Dataset:

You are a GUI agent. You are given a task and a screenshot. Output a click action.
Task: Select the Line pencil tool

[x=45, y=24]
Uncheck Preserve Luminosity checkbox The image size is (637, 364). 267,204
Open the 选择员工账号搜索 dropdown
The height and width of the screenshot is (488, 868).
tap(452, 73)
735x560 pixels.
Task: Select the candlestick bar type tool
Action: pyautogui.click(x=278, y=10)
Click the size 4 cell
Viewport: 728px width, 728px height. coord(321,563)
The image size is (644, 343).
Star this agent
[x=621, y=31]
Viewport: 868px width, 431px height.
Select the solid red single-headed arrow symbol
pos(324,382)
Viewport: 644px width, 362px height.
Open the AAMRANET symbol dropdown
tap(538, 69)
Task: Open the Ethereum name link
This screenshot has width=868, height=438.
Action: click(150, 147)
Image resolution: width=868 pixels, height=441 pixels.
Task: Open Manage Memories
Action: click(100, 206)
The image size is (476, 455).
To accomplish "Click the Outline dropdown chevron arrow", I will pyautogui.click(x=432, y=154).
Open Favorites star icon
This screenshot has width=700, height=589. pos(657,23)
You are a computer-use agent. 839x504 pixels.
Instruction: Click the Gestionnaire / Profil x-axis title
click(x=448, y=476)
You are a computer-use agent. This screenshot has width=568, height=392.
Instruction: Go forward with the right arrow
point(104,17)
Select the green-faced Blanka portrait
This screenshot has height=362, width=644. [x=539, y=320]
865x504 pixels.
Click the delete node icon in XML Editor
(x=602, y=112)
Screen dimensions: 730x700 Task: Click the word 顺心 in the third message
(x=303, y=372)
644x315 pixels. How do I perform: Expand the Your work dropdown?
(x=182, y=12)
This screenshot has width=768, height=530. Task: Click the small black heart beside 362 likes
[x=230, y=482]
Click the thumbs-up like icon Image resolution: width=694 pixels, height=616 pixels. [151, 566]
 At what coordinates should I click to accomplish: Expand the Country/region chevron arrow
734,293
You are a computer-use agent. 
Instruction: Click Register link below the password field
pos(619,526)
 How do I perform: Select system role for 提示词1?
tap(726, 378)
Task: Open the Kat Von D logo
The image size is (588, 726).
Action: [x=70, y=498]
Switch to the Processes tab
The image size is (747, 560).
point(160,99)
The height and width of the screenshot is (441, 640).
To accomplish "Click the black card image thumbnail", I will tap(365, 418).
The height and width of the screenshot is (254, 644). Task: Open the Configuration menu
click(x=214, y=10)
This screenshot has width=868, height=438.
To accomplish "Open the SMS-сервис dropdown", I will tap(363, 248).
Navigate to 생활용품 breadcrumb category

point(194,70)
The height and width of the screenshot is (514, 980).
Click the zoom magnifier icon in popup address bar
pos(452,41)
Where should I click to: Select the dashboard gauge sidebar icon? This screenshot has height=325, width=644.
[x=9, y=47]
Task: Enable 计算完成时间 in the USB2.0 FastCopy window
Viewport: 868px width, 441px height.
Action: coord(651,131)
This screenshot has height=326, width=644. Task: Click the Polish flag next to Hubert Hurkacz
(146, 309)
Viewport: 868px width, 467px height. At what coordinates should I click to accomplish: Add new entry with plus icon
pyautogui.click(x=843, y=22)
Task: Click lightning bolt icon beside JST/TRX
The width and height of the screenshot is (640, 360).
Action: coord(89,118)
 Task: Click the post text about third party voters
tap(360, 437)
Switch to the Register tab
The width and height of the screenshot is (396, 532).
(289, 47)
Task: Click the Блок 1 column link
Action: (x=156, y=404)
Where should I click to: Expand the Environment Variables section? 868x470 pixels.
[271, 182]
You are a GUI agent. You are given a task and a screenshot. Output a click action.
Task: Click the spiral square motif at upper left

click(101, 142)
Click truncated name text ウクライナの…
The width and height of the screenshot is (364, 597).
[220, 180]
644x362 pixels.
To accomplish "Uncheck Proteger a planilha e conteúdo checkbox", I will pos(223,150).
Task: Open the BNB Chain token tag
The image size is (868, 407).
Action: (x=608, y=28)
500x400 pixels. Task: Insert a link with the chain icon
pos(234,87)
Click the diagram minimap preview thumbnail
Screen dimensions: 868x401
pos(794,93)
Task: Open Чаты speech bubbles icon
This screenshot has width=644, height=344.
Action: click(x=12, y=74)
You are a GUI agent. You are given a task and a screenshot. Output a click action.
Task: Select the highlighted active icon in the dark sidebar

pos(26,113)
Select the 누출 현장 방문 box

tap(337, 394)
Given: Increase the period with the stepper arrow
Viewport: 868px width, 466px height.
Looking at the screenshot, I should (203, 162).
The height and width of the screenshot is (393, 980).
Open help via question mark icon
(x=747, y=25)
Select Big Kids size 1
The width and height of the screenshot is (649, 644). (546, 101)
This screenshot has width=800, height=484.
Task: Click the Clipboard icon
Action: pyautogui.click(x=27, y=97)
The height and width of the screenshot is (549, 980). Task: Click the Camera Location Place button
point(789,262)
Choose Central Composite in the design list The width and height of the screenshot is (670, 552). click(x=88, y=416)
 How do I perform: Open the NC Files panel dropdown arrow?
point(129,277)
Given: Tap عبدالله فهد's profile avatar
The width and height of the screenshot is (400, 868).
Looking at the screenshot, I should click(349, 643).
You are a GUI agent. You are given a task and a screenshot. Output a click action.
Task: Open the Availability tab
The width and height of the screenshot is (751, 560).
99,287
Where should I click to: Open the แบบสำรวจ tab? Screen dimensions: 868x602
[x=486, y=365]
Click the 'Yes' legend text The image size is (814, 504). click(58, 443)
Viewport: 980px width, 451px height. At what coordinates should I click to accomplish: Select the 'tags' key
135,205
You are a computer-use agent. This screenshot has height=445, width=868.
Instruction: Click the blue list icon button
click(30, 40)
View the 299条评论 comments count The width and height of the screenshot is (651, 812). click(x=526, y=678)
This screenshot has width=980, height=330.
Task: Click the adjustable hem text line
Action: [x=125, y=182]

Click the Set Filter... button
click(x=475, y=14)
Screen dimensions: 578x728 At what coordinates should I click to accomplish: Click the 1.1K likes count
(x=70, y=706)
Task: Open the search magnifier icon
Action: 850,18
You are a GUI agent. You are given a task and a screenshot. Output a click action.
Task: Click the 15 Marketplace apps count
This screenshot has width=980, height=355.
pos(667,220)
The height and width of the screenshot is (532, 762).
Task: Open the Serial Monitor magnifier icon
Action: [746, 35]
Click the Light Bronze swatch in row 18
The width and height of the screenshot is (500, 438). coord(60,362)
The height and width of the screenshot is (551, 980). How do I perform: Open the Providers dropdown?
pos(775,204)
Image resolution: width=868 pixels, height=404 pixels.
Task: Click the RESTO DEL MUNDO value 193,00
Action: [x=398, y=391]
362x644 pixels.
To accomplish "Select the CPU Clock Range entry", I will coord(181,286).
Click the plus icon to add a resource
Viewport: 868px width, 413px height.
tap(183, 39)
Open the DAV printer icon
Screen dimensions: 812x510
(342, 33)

Task objective: The stretch of entries above that starts with the line containing "The height and width of the screenshot is (514, 980)." and goes on through the line containing "Switch to the Register tab" is to be transcribed exactly, and no other line is to be transcribed.

Expected answer:
The height and width of the screenshot is (514, 980).
Click the zoom magnifier icon in popup address bar
pos(452,41)
Where should I click to: Select the dashboard gauge sidebar icon? This screenshot has height=325, width=644.
[x=9, y=47]
Task: Enable 计算完成时间 in the USB2.0 FastCopy window
Viewport: 868px width, 441px height.
Action: coord(651,131)
This screenshot has height=326, width=644. Task: Click the Polish flag next to Hubert Hurkacz
(146, 309)
Viewport: 868px width, 467px height. At what coordinates should I click to accomplish: Add new entry with plus icon
pyautogui.click(x=843, y=22)
Task: Click lightning bolt icon beside JST/TRX
The width and height of the screenshot is (640, 360).
Action: coord(89,118)
 Task: Click the post text about third party voters
tap(360, 437)
Switch to the Register tab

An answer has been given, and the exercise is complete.